The vegetable soup is made almost every day in the winter, and it is so damn healthy and comforting! It is a bit mild taste-wise, so you can always add more pepper or chili flakes for that kick. Also, you can add croutons too! So go give this one a try and thank me later.
INGREDIENTS FOR VEGETABLE SOUP
Chopped Onion – 1
Carrot – 1/2
Lots of French Bean
Some Broccoli
Beetroot – 1/2
Garlic Clove 2-3
Ginger -1/2 Inch
Lots of Drumstick
Salt as per taste
Ghee 1 Teaspoon
Water 2- 2½ – Cups
1/4 – Teaspoon black pepper powder
METHOD FOR VEGETABLE SOUP
Wash and peel carrots, drumsticks, and beetroot, and cut into equal pieces.
Take ginger and garlic clove.
Take green bean, onion and broccoli cut them into medium size pieces.
Add all the ingredient in to the cooker.
Now add 2 and 2½ glass of water in a pressure cooker and ½ tsp salt and ghee.
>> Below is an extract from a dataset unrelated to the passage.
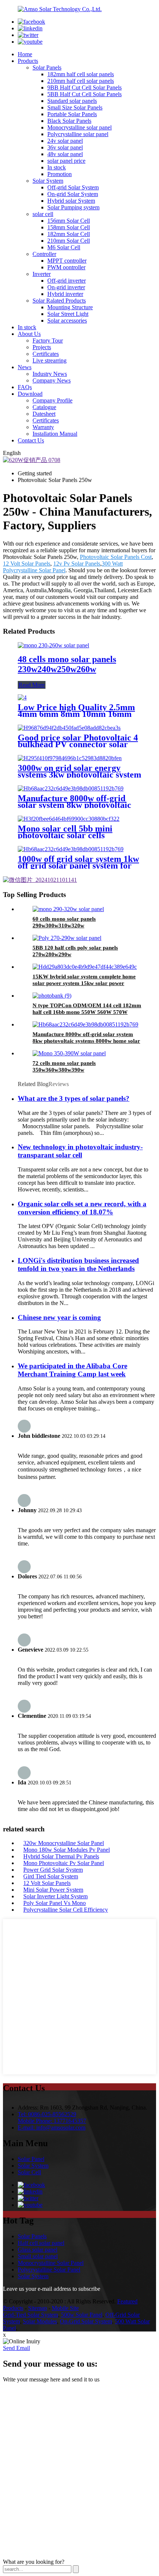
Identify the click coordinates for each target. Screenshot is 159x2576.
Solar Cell (29, 2172)
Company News (52, 380)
Pressure cook it until 2 whistles.
After completing the cooking time let it cool completely.
Collect and grind cooked vegetables with the help of a hand blender. Don’t blend it too much. Just slightly is good.
Strain the mixture using a strainer. Separate the pulp nicely. Add little water and separate the pulp as much as possible.
After straining the pulp and adding tadka to the vegetable soup, heat some oil in the kadhai and sprinkle garlic cloves.
Transfer the drumsticks stock to a pan and bring this stock to a boil.
Ragi vegetable soup is one fo the healthiest choices of recipes that you would cherish over an evening meal or a pre-dinner meal. For winter it is one of the choicest meals one can enjoy. Ingredients ekfj;kwhfwkehf.